Errada, porque a Lei 14.133/2021 exige compromisso público ou particular de constituição do consórcio subscrito pelos consorciados.
- B)indicação da empresa líder do consórcio, que será responsável por sua representação perante a Administração.
Certa, pois a empresa líder pode ser indicada para representar o consórcio perante a Administração.
- C)admissão, para efeito de habilitação técnica, do somatório dos quantitativos de cada consorciado e, para efeito de habilitação econômico-financeira, do somatório dos valores de cada consorciado.
Certa, já que a lei admite somatório dos quantitativos e dos valores dos consorciados para fins de habilitação técnica e econômico-financeira.
- D)impedimento de a empresa consorciada participar, na mesma licitação, de mais de um consórcio ou de forma isolada.
Certa, porque a consorciada não pode participar, na mesma licitação, de mais de um consórcio nem de forma isolada.
- E)responsabilidade solidária dos integrantes pelos atos praticados em consórcio, tanto na fase de licitação quanto na de execução do contrato.
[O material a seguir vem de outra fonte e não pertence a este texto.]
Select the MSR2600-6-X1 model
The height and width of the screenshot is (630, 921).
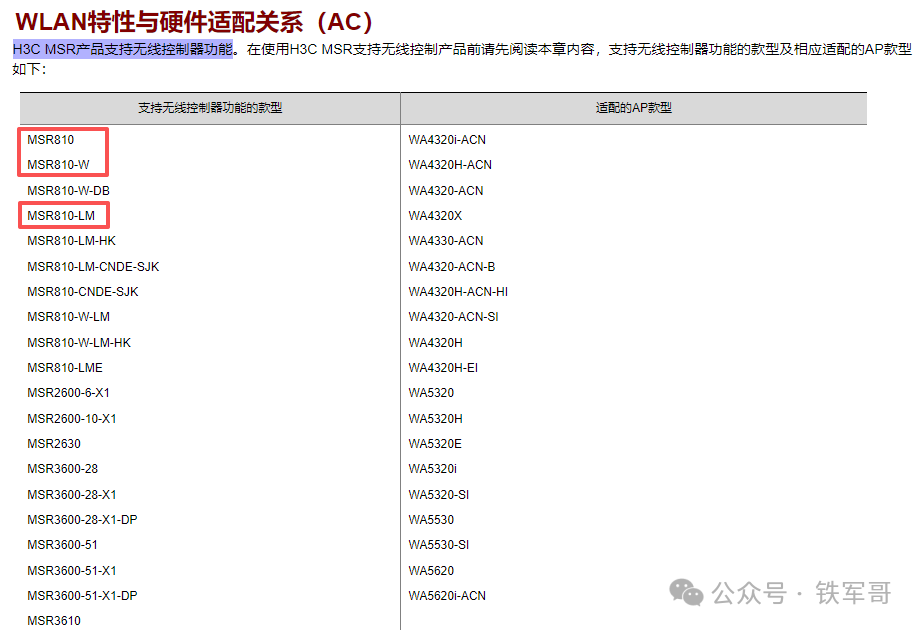coord(69,393)
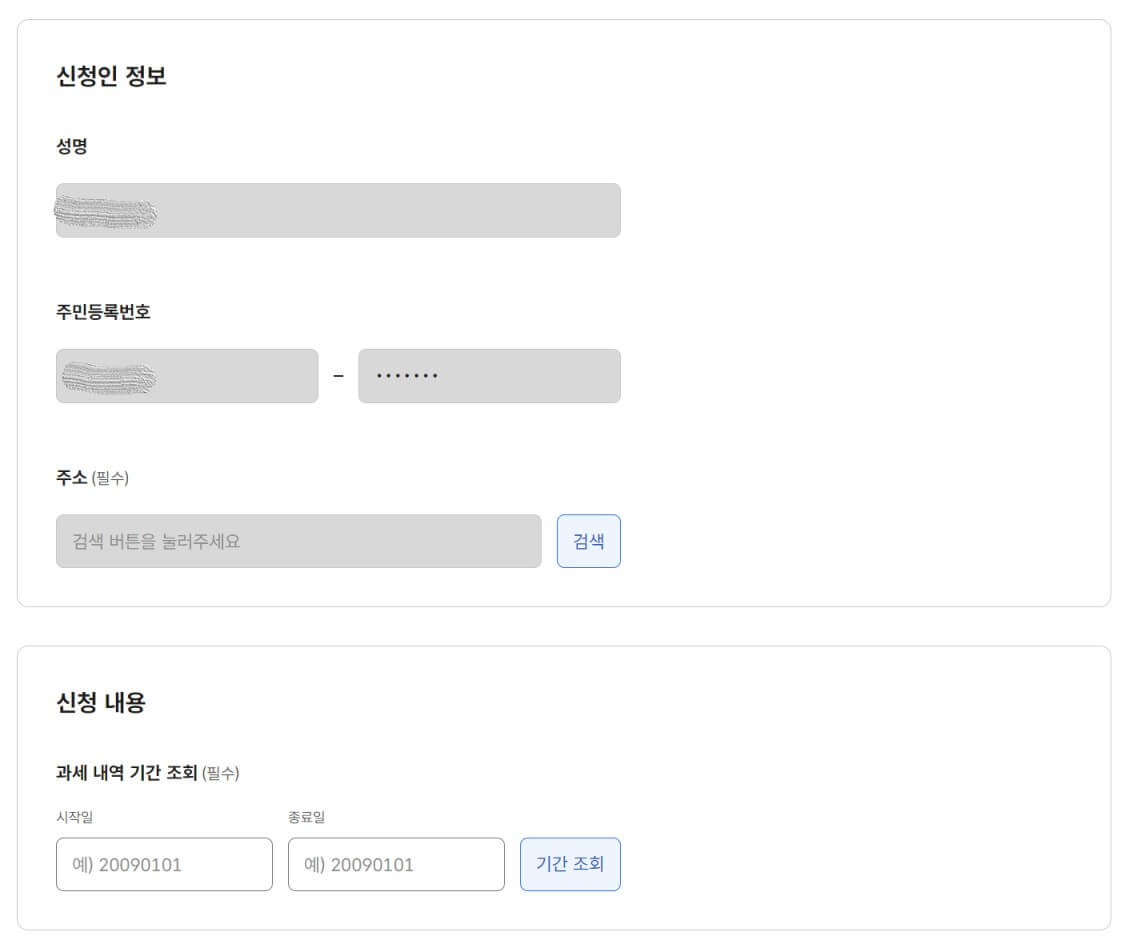Click the 신청 내용 section heading
This screenshot has height=940, width=1125.
[x=101, y=702]
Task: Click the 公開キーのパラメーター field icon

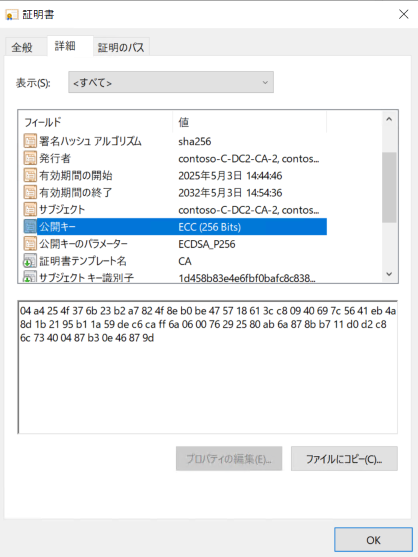Action: [x=30, y=244]
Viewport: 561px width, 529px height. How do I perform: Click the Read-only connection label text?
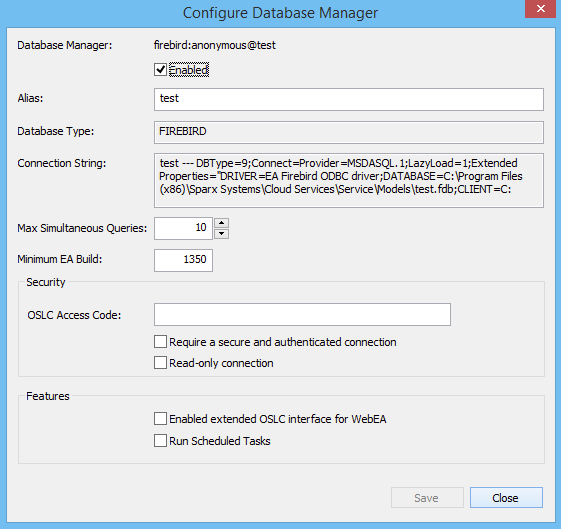(x=221, y=363)
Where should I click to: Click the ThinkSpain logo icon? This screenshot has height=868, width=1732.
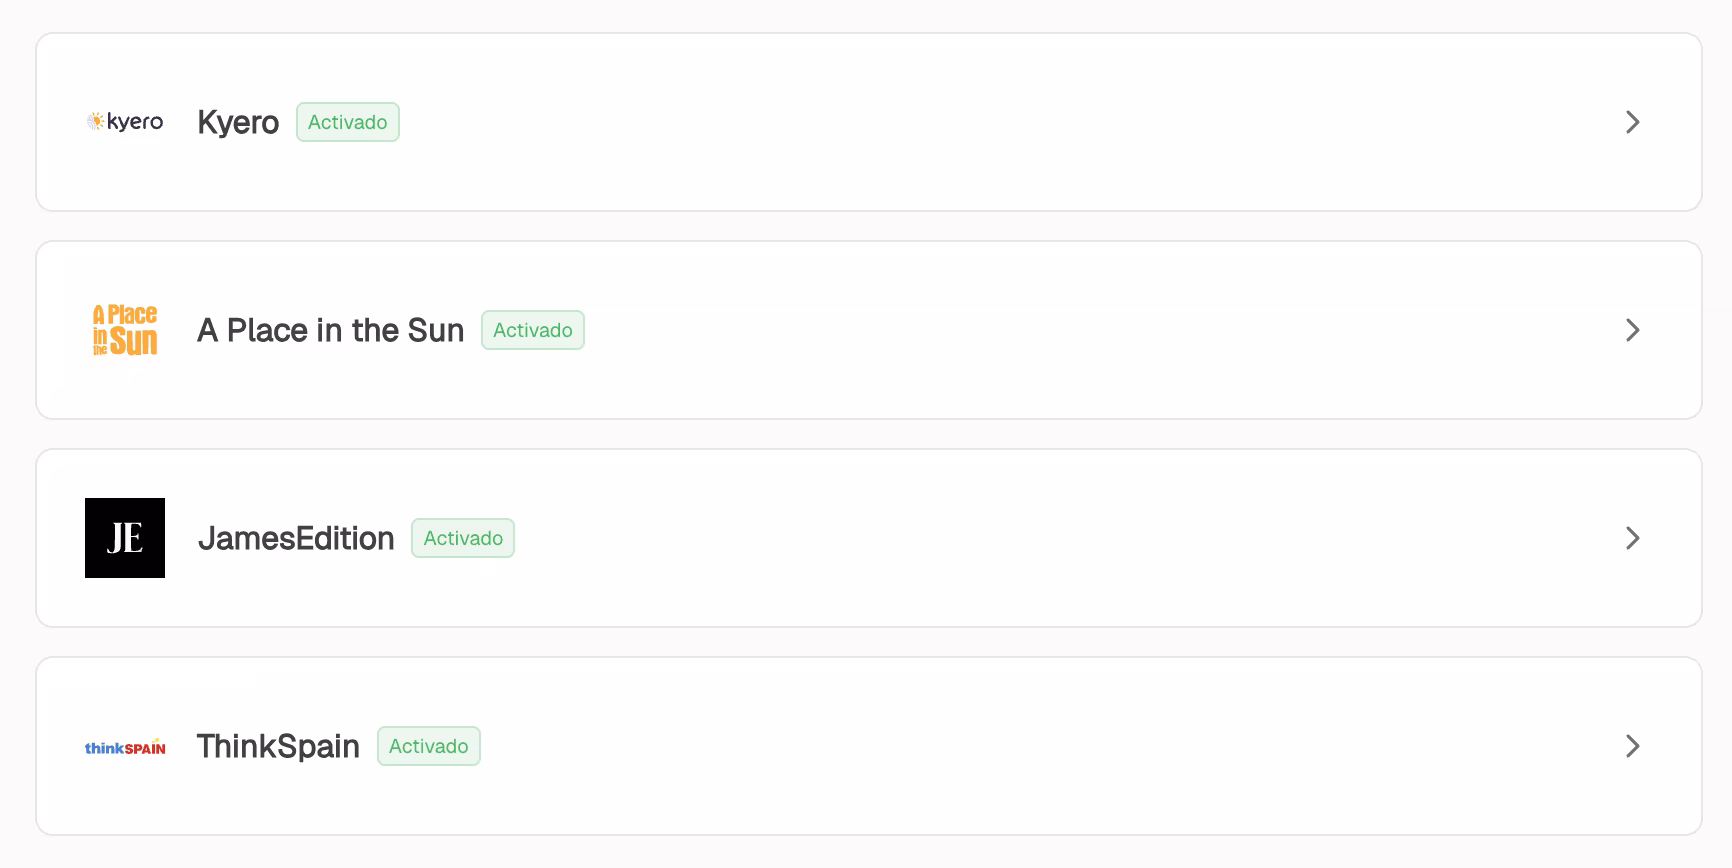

Certa, pois há responsabilidade solidária dos integrantes do consórcio pelos atos praticados na licitação e na execução do contrato.
Gabarito: A
Em licitação, a participação em consórcio é admitida, como regra, desde que o edital não proíba isso de forma justificada no processo. A lógica é simples: a Administração aceita empresas se unirem para somar capacidade técnica e econômica, mas cobra organização e responsabilidade bem definidas. Isso aparece na Lei 14.133/2021, especialmente no art. 15, que trata das regras do consórcio. Entre essas regras, está a exigência de comprovação do compromisso de constituição do consórcio, público ou particular, subscrito pelos consorciados. Ou seja, o documento tem de estar assinado pelos participantes. Se a alternativa diz que ele não é subscrito pelos consorciados, ela contraria diretamente a lei. Aqui a banca foi bem objetiva na pegadinha: trocou a exigência legal pelo seu oposto. As demais afirmações estão alinhadas ao art. 15: pode haver indicação da empresa líder, há somatório de capacidades para habilitação, impede-se que a mesma empresa participe de mais de um consórcio ou isoladamente na mesma licitação, e existe responsabilidade solidária dos integrantes na licitação e na execução contratual. Em resumo: consórcio pode, mas não é bagunça. Então, o item incorreto é o que inverte a forma correta de comprovar a constituição do consórcio, porque a lei exige compromisso assinado pelos consorciados, e não o contrário.